C’était la grande inquiétude des autorités sanitaires et des professionnels de santé : la pandémie de Covid-19 et son cortège de mesures de lutte contre les contaminations ne risquaient-ils pas d’entraîner une augmentation des suicides ? En réalité, ils ont eu des effets contrastés, comme le démontrait en septembre 2022 un rapport de l’Observatoire national du suicide (ONS).
Un constat qu’est venu confirmer Santé publique France (SPF). Dans son Bulletin épidémiologique hebdomadaire du 4 juillet, qui s’appuie sur une étude sur l'évolution en 2020-2021 des séjours hospitaliers liés à une tentative de suicide dans les établissements de soins aigus durant cette période, l’agence note en effet des « incidences des hospitalisations pour tentative de suicide […] inférieures en 2020 par rapport à celles des années 2017-2019 ». En 2020, le taux pour tentative de suicide est en effet estimé à 13,3 pour 10 000 personnes, contre 14,8 en 2019 et 15,2 en 2019, toutes catégories d’âge confondues.
Vigilance sur les plus jeunes
Pour autant, la situation s’avère inquiétante pour certaines populations, à commencer par les plus jeunes, et surtout les jeunes femmes. SPF relève en effet « une souffrance psychologique [est] encore présente à la fin de la période d'observation chez les adolescents et jeunes adultes, [...] particulièrement impactés par les bouleversements sociaux et économiques induits par la crise sanitaire ». Si le premier confinement a plutôt eu pour effet de diminuer le nombre de tentatives de suicide – « pour les jeunes, le confinement peut avoir diminué la pression scolaire et le risque de stigmatisation et renforcé les contacts parents-enfants dans le cadre de la famille, ce qui pourrait avoir amélioré leur santé mentale », avance SPF – il a ensuite progressivement augmenté chez les 11 à 24 ans après le deuxième confinement, « jusqu’à devenir significativement supérieur à la moyenne de 2017-2019 ». Les restrictions sociales ont « possiblement induit une sensation d’isolement préjudiciable pour la santé mentale des plus jeunes », d’autant plus à un moment charnière « du développement de leur identité », poursuit l’agence.
Un ralentissement de la décroissance des appels vers les centres antipoison pour intoxications volontaires, qui était observée depuis 2018, a également été constaté chez les femmes de 12 à 24 ans à partir de février 2020. En avril dernier déjà, une étude menée par le GHU de Paris alertait sur la fragilité de cette catégorie de population, plus touchée psychiquement par la pandémie. « Si globalement les incidences des hospitalisations
pour tentative de suicide sont inférieures en 2020 par rapport à celles des années 2017-2019, l’analyse de l’évolution de cet indicateur chez les jeunes femmes présente des spécificités qu’il est important de souligner d’un point de vue de santé publique », insiste ainsi SPF.

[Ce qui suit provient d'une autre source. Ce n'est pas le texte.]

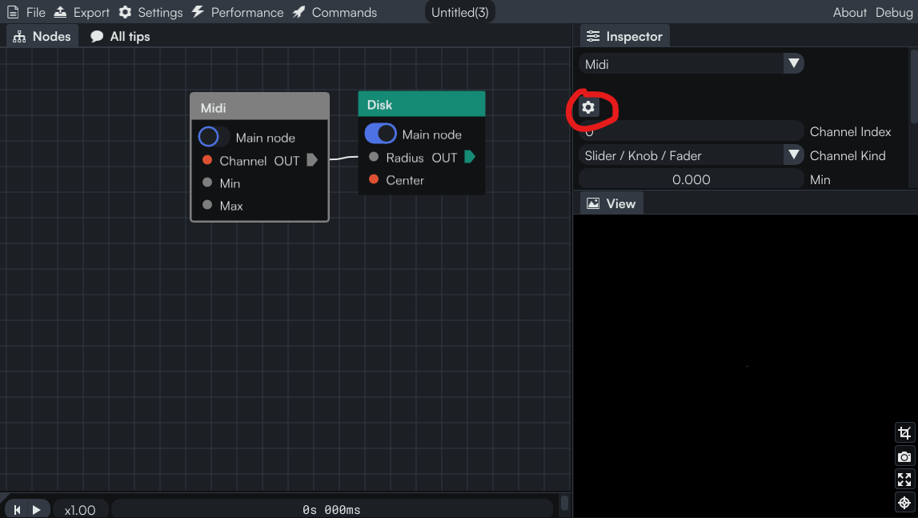Click the gear icon in the Inspector
Screen dimensions: 918x518
(588, 107)
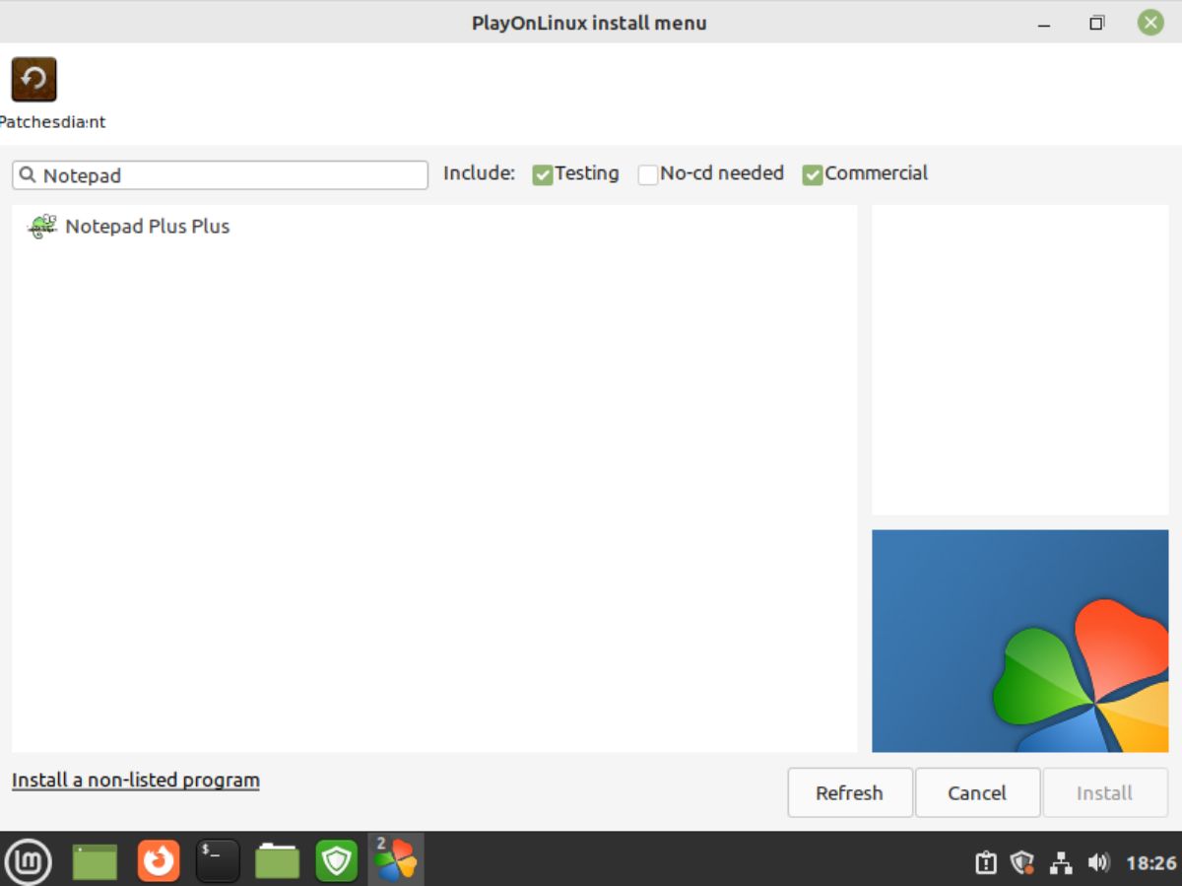1182x886 pixels.
Task: Select the Notepad Plus Plus chameleon icon
Action: pos(41,226)
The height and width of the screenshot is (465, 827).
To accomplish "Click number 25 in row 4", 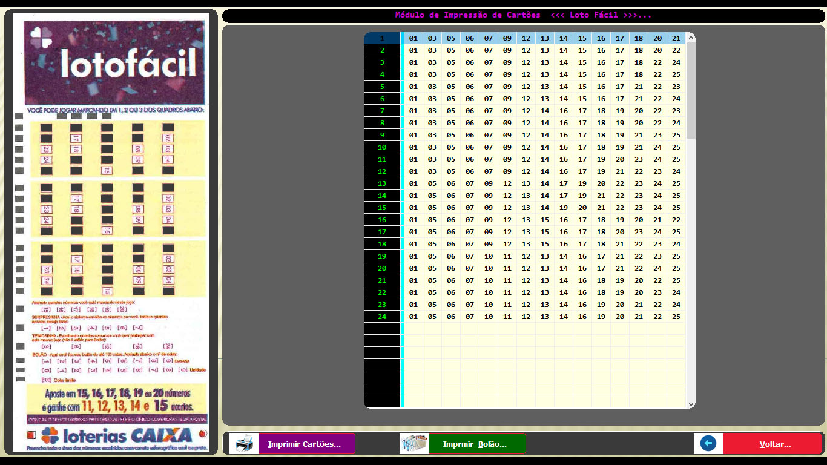I will coord(676,74).
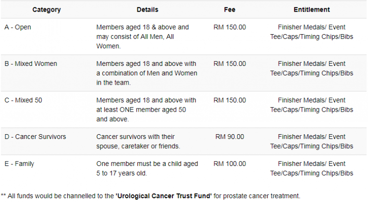Click the All Men, All Women details text

point(143,37)
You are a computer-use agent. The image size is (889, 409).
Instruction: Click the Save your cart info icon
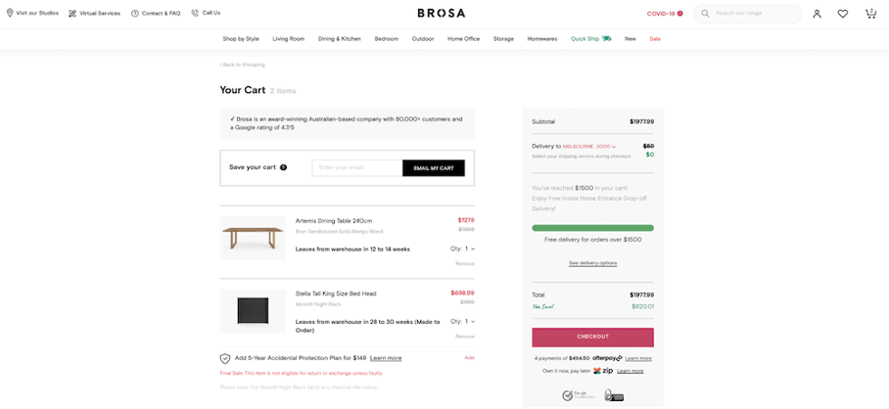coord(284,167)
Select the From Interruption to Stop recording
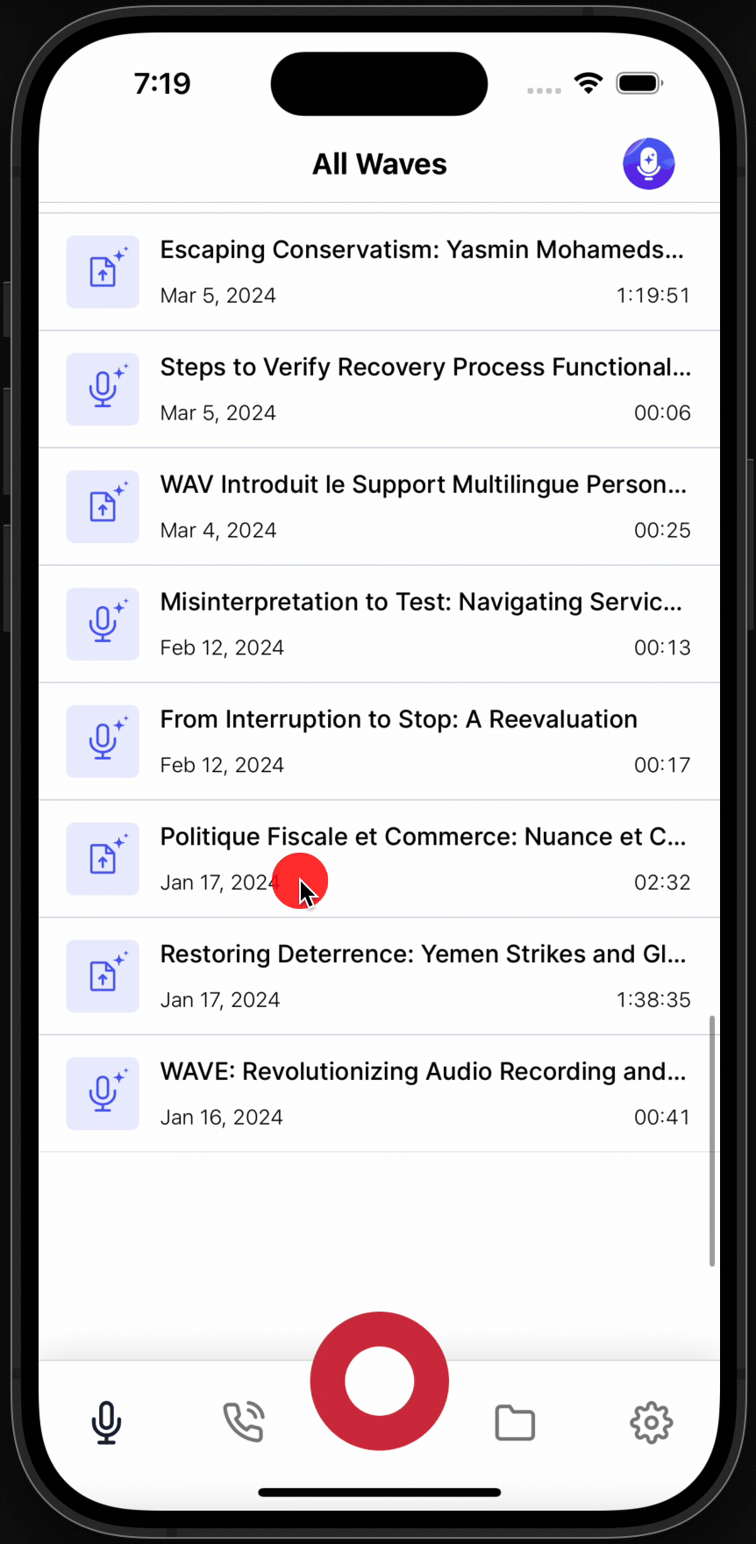The width and height of the screenshot is (756, 1544). tap(379, 741)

L’étude comporte cependant des limites : « le recueil des données socio- démographiques reste limité au sexe, à l’âge et au lieu de résidence. Aucune donnée n’est recueillie sur les situations professionnelles, familiales ou scolaires (facteurs de risque de suicide bien connus) qui auraient été pertinentes à étudier dans ce contexte de crise liée à la pandémie de Covid-19 », relève ainsi SPF. Plus globalement, elle recommande de « poursuivre la surveillance » de l’indicateur hospitalier « sur l’ensemble de la population, ainsi que sur les groupes vulnérables ».